== Segment start ==

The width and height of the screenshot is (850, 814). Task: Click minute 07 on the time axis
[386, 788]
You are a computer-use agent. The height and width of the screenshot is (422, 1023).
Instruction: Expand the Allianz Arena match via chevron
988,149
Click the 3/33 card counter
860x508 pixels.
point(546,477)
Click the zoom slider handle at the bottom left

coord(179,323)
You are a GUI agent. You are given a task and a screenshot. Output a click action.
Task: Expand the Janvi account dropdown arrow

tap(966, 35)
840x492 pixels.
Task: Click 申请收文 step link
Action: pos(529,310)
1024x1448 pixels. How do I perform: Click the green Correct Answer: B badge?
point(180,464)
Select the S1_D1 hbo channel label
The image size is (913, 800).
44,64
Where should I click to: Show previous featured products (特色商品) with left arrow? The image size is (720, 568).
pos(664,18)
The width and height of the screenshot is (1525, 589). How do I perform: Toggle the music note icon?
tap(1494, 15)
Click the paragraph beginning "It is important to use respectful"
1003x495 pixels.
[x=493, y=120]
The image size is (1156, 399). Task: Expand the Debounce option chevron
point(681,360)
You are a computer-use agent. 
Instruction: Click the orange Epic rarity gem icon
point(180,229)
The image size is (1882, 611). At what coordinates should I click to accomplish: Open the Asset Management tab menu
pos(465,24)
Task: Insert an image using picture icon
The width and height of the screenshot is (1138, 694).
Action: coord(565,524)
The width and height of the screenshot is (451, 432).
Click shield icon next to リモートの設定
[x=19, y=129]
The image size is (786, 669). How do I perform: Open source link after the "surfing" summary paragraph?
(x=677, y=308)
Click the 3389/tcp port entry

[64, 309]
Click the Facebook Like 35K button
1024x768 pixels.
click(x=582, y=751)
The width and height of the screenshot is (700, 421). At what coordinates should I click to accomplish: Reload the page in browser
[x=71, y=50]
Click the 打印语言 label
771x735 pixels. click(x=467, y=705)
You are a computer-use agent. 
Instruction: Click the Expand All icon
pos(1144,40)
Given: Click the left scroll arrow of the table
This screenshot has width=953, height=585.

== Segment end ==

» PROBLEM DESCRIPTION: Each line in the listing above is to be returned unchanged.

» ANSWER AREA:
The width and height of the screenshot is (850, 814). Task: Click minute 07 on the time axis
[386, 788]
You are a computer-use agent. The height and width of the screenshot is (422, 1023).
Instruction: Expand the Allianz Arena match via chevron
988,149
Click the 3/33 card counter
860x508 pixels.
point(546,477)
Click the zoom slider handle at the bottom left

coord(179,323)
You are a GUI agent. You are given a task and a screenshot. Output a click action.
Task: Expand the Janvi account dropdown arrow

tap(966, 35)
840x492 pixels.
Task: Click 申请收文 step link
Action: pos(529,310)
1024x1448 pixels. How do I perform: Click the green Correct Answer: B badge?
point(180,464)
Select the S1_D1 hbo channel label
The image size is (913, 800).
44,64
Where should I click to: Show previous featured products (特色商品) with left arrow? The image size is (720, 568).
pos(664,18)
The width and height of the screenshot is (1525, 589). How do I perform: Toggle the music note icon?
tap(1494, 15)
Click the paragraph beginning "It is important to use respectful"
1003x495 pixels.
[x=493, y=120]
The image size is (1156, 399). Task: Expand the Debounce option chevron
point(681,360)
You are a computer-use agent. 
Instruction: Click the orange Epic rarity gem icon
point(180,229)
The image size is (1882, 611). At what coordinates should I click to accomplish: Open the Asset Management tab menu
pos(465,24)
Task: Insert an image using picture icon
The width and height of the screenshot is (1138, 694).
Action: coord(565,524)
The width and height of the screenshot is (451, 432).
Click shield icon next to リモートの設定
[x=19, y=129]
The image size is (786, 669). How do I perform: Open source link after the "surfing" summary paragraph?
(x=677, y=308)
Click the 3389/tcp port entry

[64, 309]
Click the Facebook Like 35K button
1024x768 pixels.
click(x=582, y=751)
The width and height of the screenshot is (700, 421). At what coordinates should I click to accomplish: Reload the page in browser
[x=71, y=50]
Click the 打印语言 label
771x735 pixels. click(x=467, y=705)
You are a computer-use agent. 
Instruction: Click the Expand All icon
pos(1144,40)
Given: Click the left scroll arrow of the table
This screenshot has width=953, height=585.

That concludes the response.